Entries supplied:
════════════════
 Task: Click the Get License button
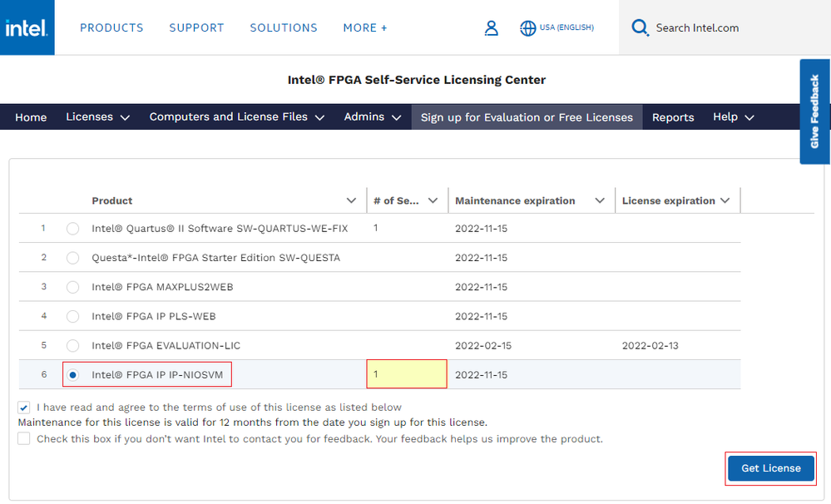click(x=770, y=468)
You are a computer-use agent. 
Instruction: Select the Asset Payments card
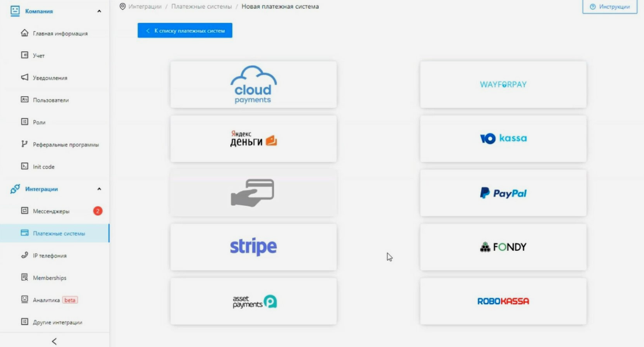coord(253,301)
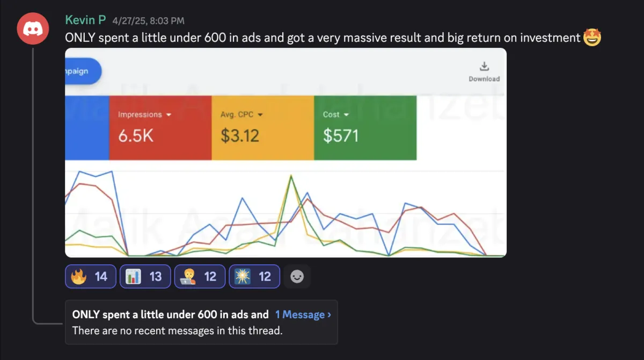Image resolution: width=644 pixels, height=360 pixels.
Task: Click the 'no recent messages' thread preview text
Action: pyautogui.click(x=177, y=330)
════════════════
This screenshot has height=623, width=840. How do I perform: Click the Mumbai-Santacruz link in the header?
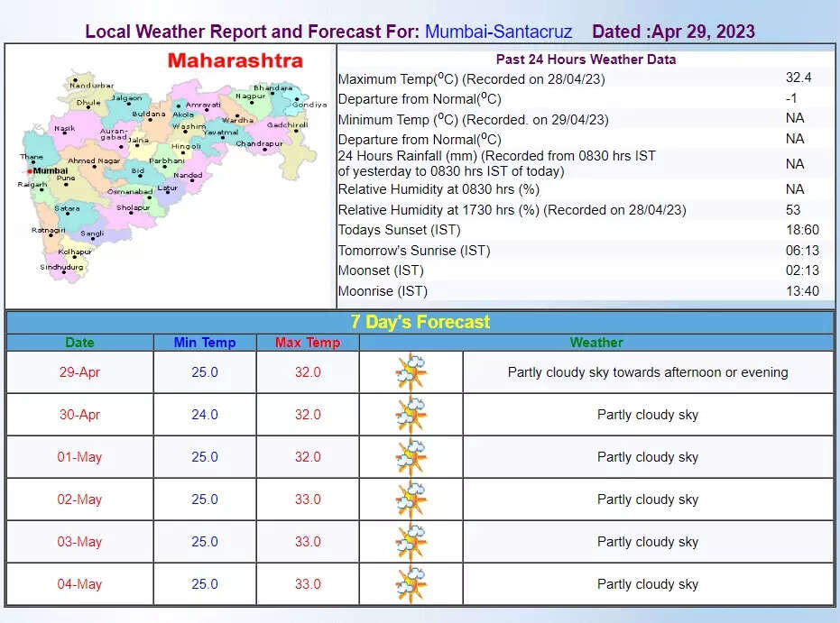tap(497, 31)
════════════════
Problem requirements: With pictures omitted, repeat the entries above word for word from the line holding "Task: Click the Get License button" down to the line holding "You are a computer-use agent.", keeping both of those lines.

Output below:
 Task: Click the Get License button
click(x=770, y=468)
You are a computer-use agent. 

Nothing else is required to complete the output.